About the Speaker
Rich Sutton, FRS, FRSC, is an artificial intelligence researcher specializing in reinforcement learning. He works at Keen Technologies, the University of Alberta, the Alberta Machine Intelligence Institute, and the Openmind Research Institute. Earlier he studied at Stanford University and the University of Massachusetts, and worked at GTE Labs, AT&T Labs, and DeepMind. His scientific publications have been cited about 150,000 times. He is also a libertarian, a chess player, and a cancer survivor.
Abstract
Artificial neural networks and deep learning, the leading edge of modern AI, are modeled after a distributed system—the biological brain—but de-emphasize its distributed aspects.
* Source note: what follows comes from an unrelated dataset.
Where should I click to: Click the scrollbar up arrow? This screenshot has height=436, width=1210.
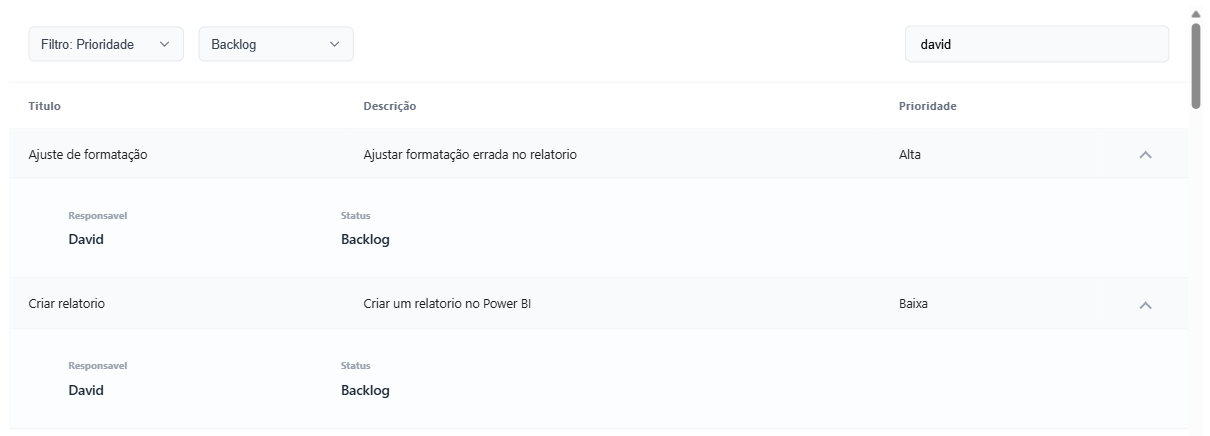1195,14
For example, modern deep learning emphasizes the synchronized convergence of whole networks and gradient descent on a single global error surface. The perspective of the individual neuron-like unit is sadly almost entirely absent from deep learning's theory and algorithms. In this talk I investigate taking the decentralized perspective of the single unit to see if it can ease some of recurring problems with deep learning, such as loss of plasticity, catastrophic forgetting, and slow online learning. I highlight the recent work led by Dohare on loss of plasticity in Nature and by Elsayed on streaming reinforcement-learning algorithms.